Parmi ces dispositifs, je pense en particulier aux prêts de développement outre-mer, indispensables aux petites et moyennes entreprises ultramarines pour accéder à des financements afin de développer et pérenniser leur activité.

Mentionnons également l’aide au fret, qu’il faudrait justement intensifier et élargir pour faire baisser les prix pour les consommateurs ultramarins. Chez moi, en Polynésie, les prix de l’alimentation sont 51 % plus élevés qu’en métropole !

Il faut enfin citer la ligne budgétaire unique, alors que 150 000 habitats indignes et insalubres sont recensés dans les territoires ultramarins en dépit des plans Logement outre-mer (Plom) déployés par les gouvernements successifs, ou encore les dispositifs d’aide à la continuité territoriale essentiels au maintien de la cohésion de la Nation, mais aussi le financement des contrats de convergence et de transformation passés avec les exécutifs de nos territoires et des contrats de redressement en outre-mer – j’arrêterai ici cette liste.

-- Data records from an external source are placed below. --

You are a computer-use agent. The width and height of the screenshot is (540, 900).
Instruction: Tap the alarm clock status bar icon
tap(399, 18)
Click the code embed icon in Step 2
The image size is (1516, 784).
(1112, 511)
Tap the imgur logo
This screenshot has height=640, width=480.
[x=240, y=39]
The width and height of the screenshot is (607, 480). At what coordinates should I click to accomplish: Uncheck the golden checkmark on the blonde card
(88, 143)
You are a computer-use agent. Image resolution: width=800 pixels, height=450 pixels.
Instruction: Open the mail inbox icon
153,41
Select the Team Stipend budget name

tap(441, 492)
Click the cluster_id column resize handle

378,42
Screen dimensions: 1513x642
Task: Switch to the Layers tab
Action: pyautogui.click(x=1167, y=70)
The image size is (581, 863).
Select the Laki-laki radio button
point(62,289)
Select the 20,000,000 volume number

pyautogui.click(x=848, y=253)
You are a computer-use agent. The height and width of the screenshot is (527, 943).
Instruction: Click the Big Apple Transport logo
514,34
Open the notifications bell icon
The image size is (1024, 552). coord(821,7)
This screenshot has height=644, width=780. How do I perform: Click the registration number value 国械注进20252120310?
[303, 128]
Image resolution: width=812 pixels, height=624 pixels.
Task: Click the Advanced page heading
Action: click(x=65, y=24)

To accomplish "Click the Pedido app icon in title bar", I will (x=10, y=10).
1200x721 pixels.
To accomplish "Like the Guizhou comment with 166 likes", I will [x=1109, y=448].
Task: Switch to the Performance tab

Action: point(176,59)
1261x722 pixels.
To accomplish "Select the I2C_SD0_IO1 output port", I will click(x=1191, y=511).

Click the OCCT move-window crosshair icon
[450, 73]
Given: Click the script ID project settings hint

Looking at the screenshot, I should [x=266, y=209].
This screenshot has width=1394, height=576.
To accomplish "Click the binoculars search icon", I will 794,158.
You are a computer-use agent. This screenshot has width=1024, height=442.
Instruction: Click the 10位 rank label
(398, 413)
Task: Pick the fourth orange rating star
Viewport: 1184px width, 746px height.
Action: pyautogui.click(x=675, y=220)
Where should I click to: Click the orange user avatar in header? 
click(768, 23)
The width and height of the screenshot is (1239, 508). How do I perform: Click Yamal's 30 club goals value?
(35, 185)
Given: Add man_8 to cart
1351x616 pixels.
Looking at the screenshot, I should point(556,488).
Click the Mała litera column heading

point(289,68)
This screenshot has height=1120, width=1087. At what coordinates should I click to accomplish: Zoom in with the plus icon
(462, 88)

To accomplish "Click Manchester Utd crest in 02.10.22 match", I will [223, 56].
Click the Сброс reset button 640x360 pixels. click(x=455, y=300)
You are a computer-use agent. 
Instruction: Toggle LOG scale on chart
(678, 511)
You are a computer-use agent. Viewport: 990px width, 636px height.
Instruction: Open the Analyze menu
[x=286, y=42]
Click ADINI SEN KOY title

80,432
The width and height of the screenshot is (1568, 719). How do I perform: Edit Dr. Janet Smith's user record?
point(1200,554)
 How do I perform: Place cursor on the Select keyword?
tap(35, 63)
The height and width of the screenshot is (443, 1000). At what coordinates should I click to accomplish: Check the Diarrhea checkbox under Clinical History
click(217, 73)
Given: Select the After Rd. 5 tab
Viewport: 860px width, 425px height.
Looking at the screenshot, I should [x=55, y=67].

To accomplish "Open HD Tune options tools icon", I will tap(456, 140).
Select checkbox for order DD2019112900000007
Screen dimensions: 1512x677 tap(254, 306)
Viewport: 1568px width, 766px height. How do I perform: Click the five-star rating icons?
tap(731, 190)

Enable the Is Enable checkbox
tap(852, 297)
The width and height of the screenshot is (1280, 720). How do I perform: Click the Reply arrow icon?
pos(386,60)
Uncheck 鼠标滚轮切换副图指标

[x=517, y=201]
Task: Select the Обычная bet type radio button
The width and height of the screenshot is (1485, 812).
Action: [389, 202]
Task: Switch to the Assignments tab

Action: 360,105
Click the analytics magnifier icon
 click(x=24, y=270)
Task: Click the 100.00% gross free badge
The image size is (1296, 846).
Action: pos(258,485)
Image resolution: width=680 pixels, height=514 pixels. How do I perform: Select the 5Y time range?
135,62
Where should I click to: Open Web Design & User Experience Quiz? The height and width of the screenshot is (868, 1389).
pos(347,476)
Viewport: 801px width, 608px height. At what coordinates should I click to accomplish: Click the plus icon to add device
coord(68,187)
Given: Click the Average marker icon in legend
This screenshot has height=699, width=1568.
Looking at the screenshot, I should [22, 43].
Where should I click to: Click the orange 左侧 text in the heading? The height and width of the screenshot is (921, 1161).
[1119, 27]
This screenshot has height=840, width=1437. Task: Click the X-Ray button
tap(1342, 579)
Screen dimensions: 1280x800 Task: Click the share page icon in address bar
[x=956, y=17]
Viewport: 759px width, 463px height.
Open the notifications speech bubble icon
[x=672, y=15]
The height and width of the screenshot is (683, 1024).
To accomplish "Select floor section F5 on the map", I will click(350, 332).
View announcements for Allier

Nous le savons tous, le déficit élevé du pays impose une réduction des dépenses afin d’assurer le redressement des finances publiques. Toutefois, les outre-mer ne peuvent servir de boucs émissaires budgétaires. Au-delà des événements dramatiques évoqués au début de mon propos, les collectivités ultramarines sont confrontées à des difficultés économiques et sociales structurelles liées à leur éloignement et à leur isolement, qui sont l’essence même de leur caractère ultramarin. Ces situations complexes appellent à la mobilisation de toutes les forces vives, avec volontarisme, efficacité et en s’inscrivant dans la durée.

Dans ce contexte, la diminution des crédits prévue dans ce projet de loi de finances relève, là encore, d’une courte vue budgétaire et finira par générer de nouvelles crises, qui coûteront davantage à la Nation. Oui, il nous faut des comités interministériels des outre-mer (Ciom), mais il nous faut surtout des moyens et de la continuité pour construire des modèles économiques innovants, résilients et adaptés à nos territoires tout en protégeant les conditions de vie de nos citoyens français des outre-mer.

Pour toutes ces raisons, le gouvernement précédent avait annoncé un réajustement substantiel des crédits de la mission « Outre-mer » au cours de la procédure budgétaire, pour se rapprocher du niveau des crédits ouverts en 2024. Cet engagement du ministre des comptes publics et du ministre des outre-mer constituait alors un compromis acceptable au vu de la situation budgétaire du pays, même si ce réajustement ne permettait pas de relever l’ensemble des défis.

Compte tenu de cet engagement pris par le gouvernement précédent, la commission des lois avait émis un avis favorable sur l’adoption des crédits de la mission « Outre-mer », sans fausse naïveté, mais avec espoir et dans un esprit de construction commune.

Nous serons donc, monsieur le ministre, très attentifs aux arbitrages et aux positions que vous prendrez devant notre hémicycle pour, je l’espère, trouver une solution profitable à l’ensemble de nos territoires. (Applaudissements sur les travées du groupe INDEP. – Mme Lana Tetuanui et M. Marc Laménie applaudissent également.)